Con todo y eso, el kirchnerismo (2003-2015) redujo la deuda de 166% a un 41.8% del PIB, la pobreza a un 10.8% y la indigencia a un 4.2%; durante su gestión, el salario mínimo pasó de 260 a 4 mil 400 pesos argentinos. Con este, se podían comprar 185 litros de leche en 2003; en 2015, al final del kirchnerismo, 440. Y la clase media aumentó 50% (de 9.3 a 18.6 millones de personas), de acuerdo con el Banco Mundial.
Las y los argentinos están pagando un precio muy alto por haber creído en la fantasía futbolera. Con el gobierno de Cambiemos –la coalición macrista–, la electricidad ha subido 562%, el agua un 338% y el gas un 223%. Lo anterior es consecuencia de la eliminación de los subsidios que decretó Macri. El de la electricidad cayó de 70 a 18% y en 2019 lo hará al 10%. En el caso del gas, pasó de 80 a 30% y en 2019 será de 0%. Para 2018, el gas aumentará otro 36%, el agua 40% y la electricidad un 56%.

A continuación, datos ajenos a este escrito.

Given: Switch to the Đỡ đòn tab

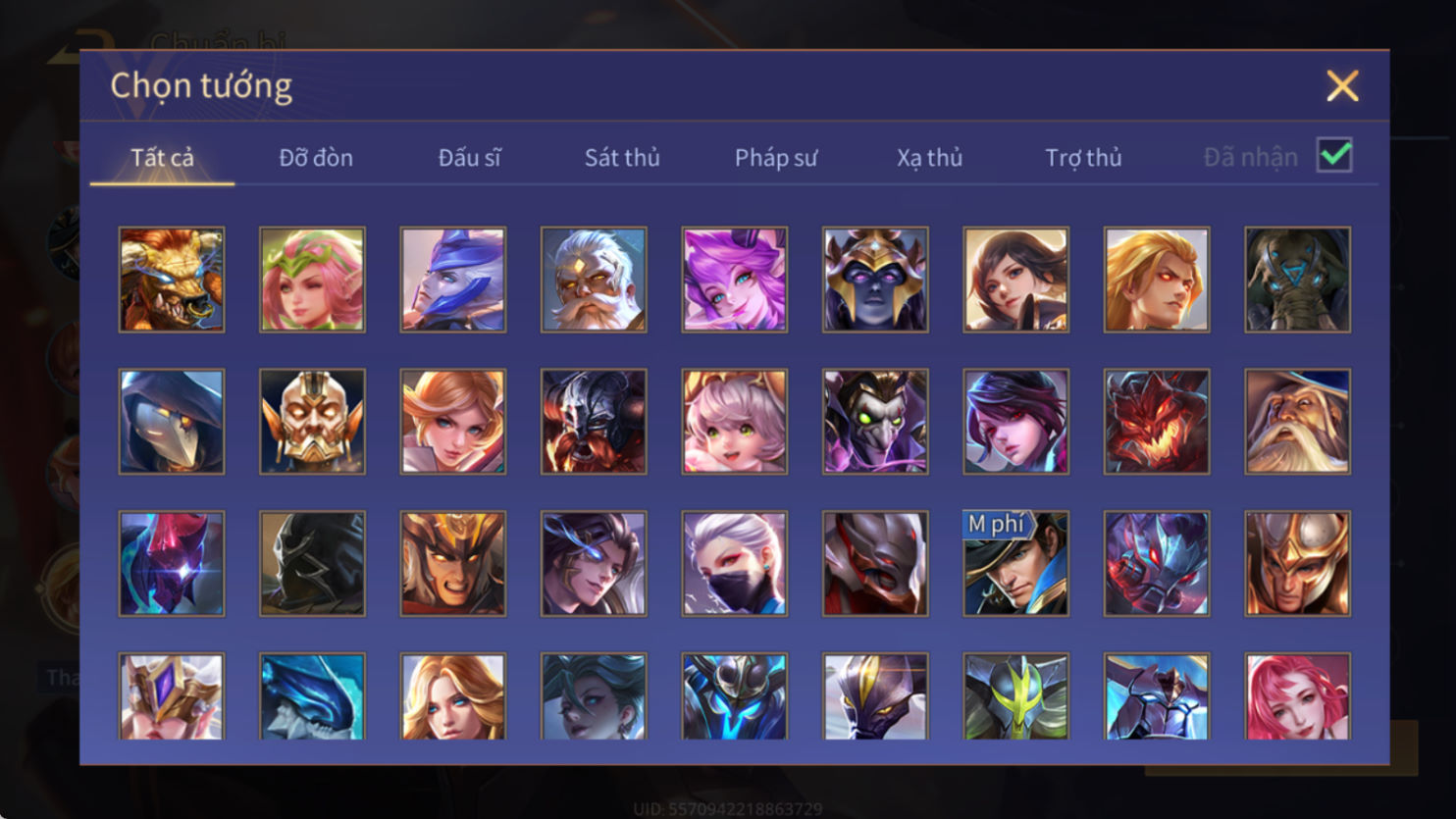Looking at the screenshot, I should pos(316,157).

Con Macri, la deuda externa subió 35% -supuestamente, para combatir el déficit fiscal-, alcanzando el 60% del PIB. Como si tuviese la encomienda de generar una nueva crisis económica, para facilitar la entrada en escena del FMI, Macri creó una reforma fiscal que facilitó la huida de capitales, ya de por si inquietos con el endeudamiento. Así, el peso argentino se devaluó 22% en mayo. El kirchnerismo dejó la paridad en 9.86 pesos por dólar. Ahora es de 25.49. Y no fue todo: En 15 días perdió 10 mil millones de dólares en reservas, intentando contener la devaluación. También subió las tasas de interés al 40%. El final era previsible. Macri le pidió 30 mil millones de dólares prestados al FMI, que ahora impondrá políticas económicas –es parte de las condiciones para dar ese dinero–… donde los que pagarán, otra vez, serán los pobres y la clase media.

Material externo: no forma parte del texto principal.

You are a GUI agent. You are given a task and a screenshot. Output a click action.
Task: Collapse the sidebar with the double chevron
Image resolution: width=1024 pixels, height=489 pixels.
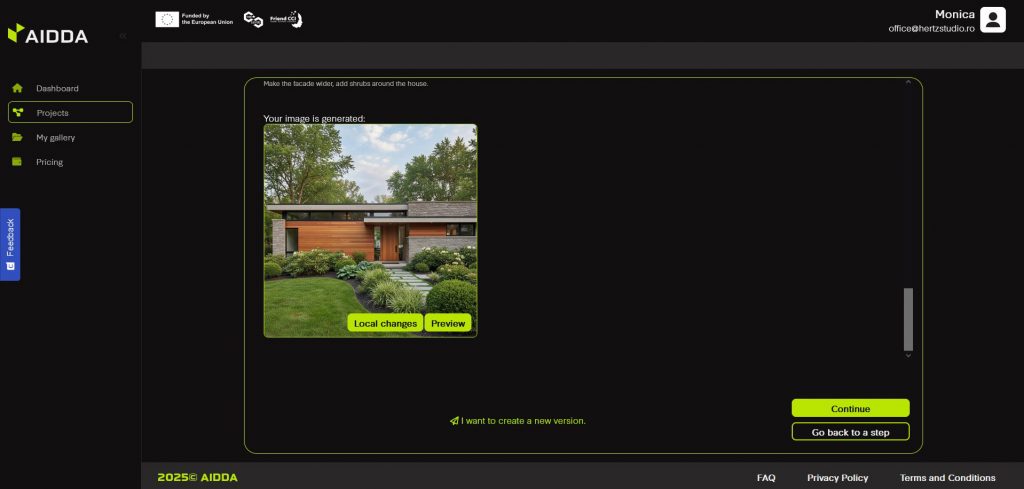pyautogui.click(x=123, y=36)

Los argentinos saben lo que significa pedirle prestado al FMI y lo rechazan. La semana pasada, la oposición –kirchnerista y no kirchnerista–, se unió, al fin, avalando en el Congreso una ley para frenar las alzas en gas, agua y electricidad. Apenas la aprobaron, Macri la vetó. ¿Argentina seguirá perdonándolo?

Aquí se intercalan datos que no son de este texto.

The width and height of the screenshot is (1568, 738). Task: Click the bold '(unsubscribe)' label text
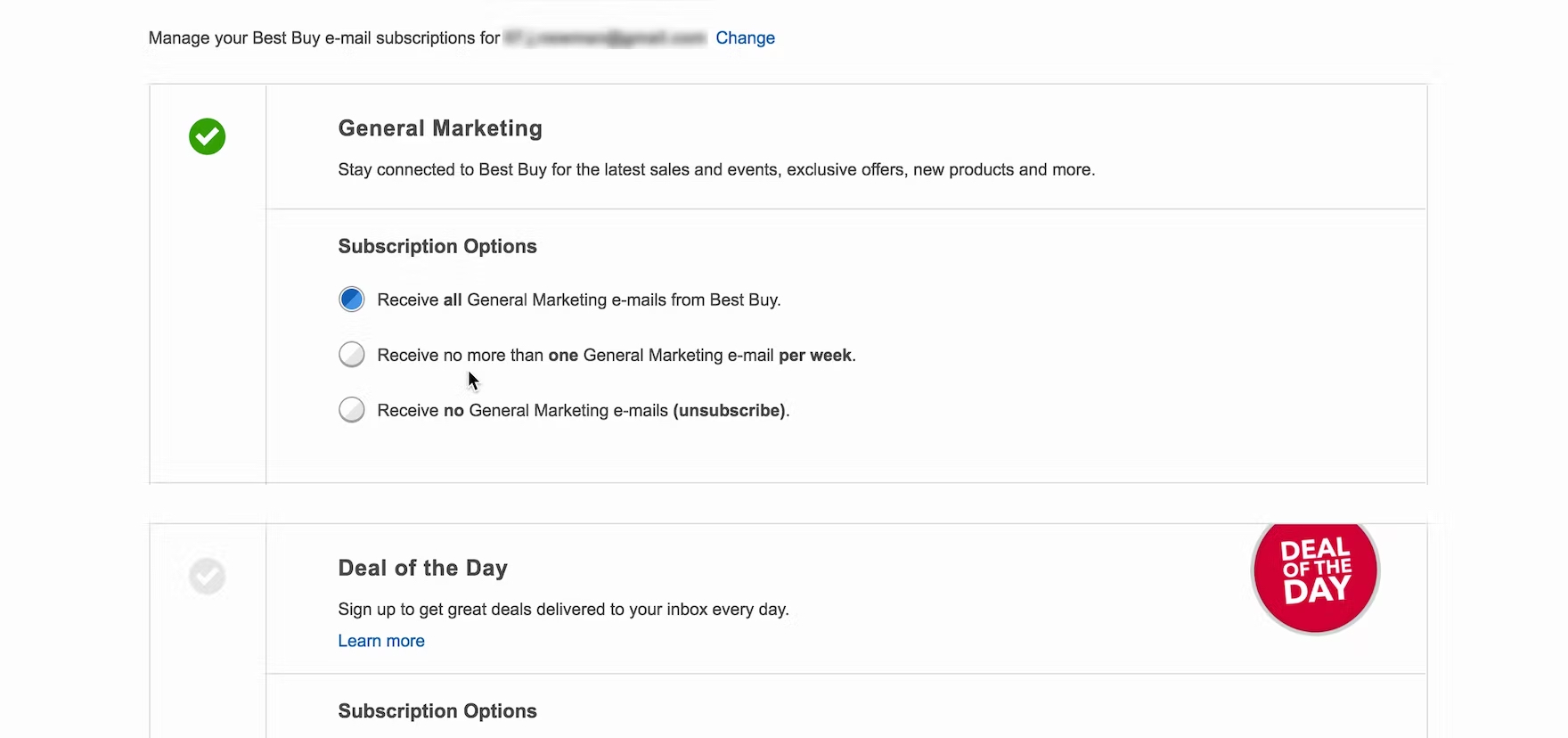coord(730,411)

Comicios: Hoy será la primera vuelta de las elecciones para gobernador en California. La última encuesta, efectuada por la UC Berkeley (22-28 de mayo, 2,106 entrevistas, +/- 3.5% como margen de error), señala que el demócrata Gavin Newsom (33%) y el republicano John Cox (20%) pasarán a la segunda.
A 26 días de la elección, esto dice Oraculus.mx: AMLO tiene entre 44-51% de las preferencias; Anaya entre 25 y 32%; Meade entre 18 y 23%.